::: Recorded data

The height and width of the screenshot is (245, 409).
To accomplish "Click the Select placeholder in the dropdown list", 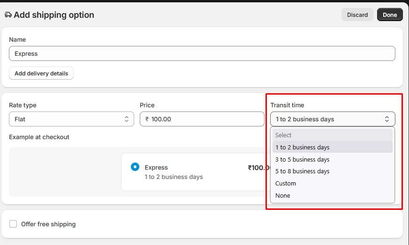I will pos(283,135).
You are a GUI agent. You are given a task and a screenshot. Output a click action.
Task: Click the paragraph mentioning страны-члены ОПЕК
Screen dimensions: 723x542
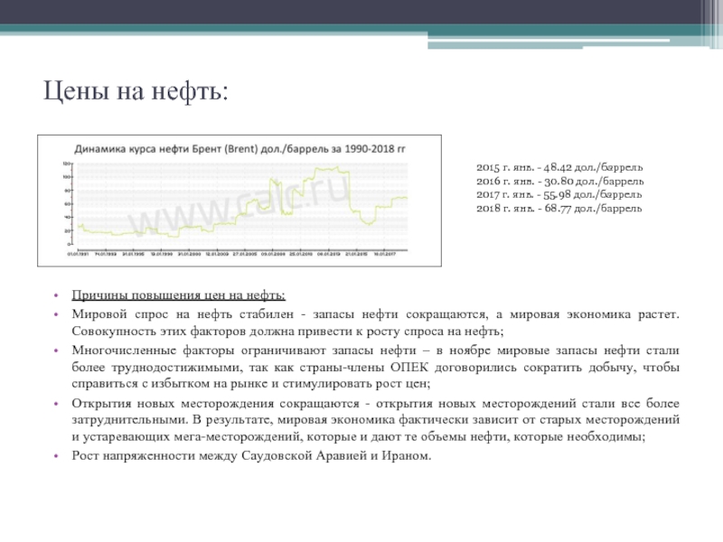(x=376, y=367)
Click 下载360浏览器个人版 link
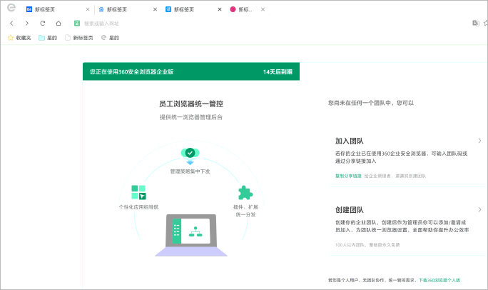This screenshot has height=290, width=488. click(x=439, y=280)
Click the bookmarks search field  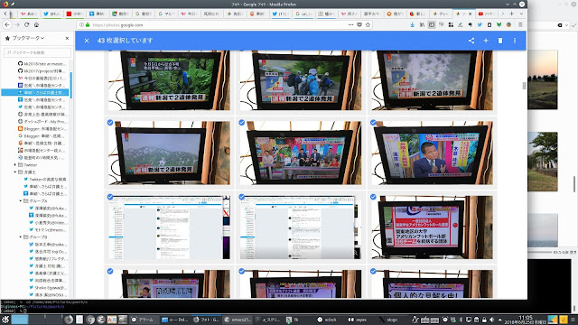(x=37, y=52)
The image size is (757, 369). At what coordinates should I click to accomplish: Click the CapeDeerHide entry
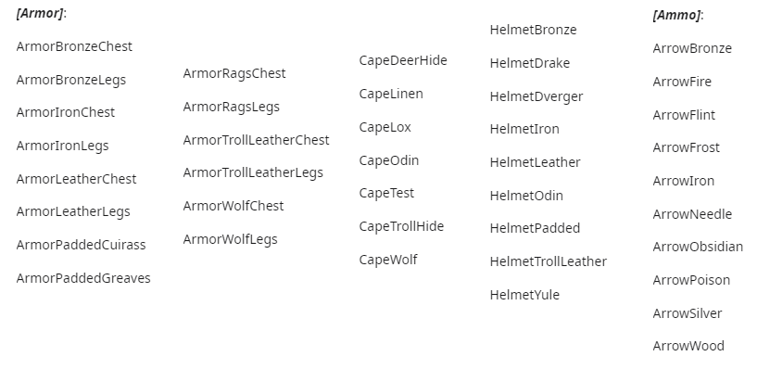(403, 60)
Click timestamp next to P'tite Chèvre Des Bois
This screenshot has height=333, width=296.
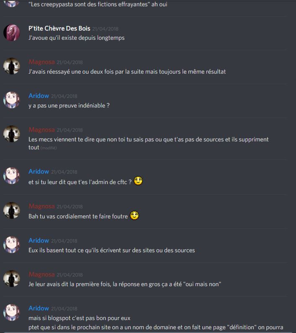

::::::

_Required work_
Your answer must be the exact lines from the one containing "The image size" through the last line of the records above, with both included and no pictures.

_Reply to the task_
The image size is (757, 369). At what coordinates should I click to accomplish: Click the CapeDeerHide entry
(403, 60)
Click timestamp next to P'tite Chèvre Des Bois
This screenshot has height=333, width=296.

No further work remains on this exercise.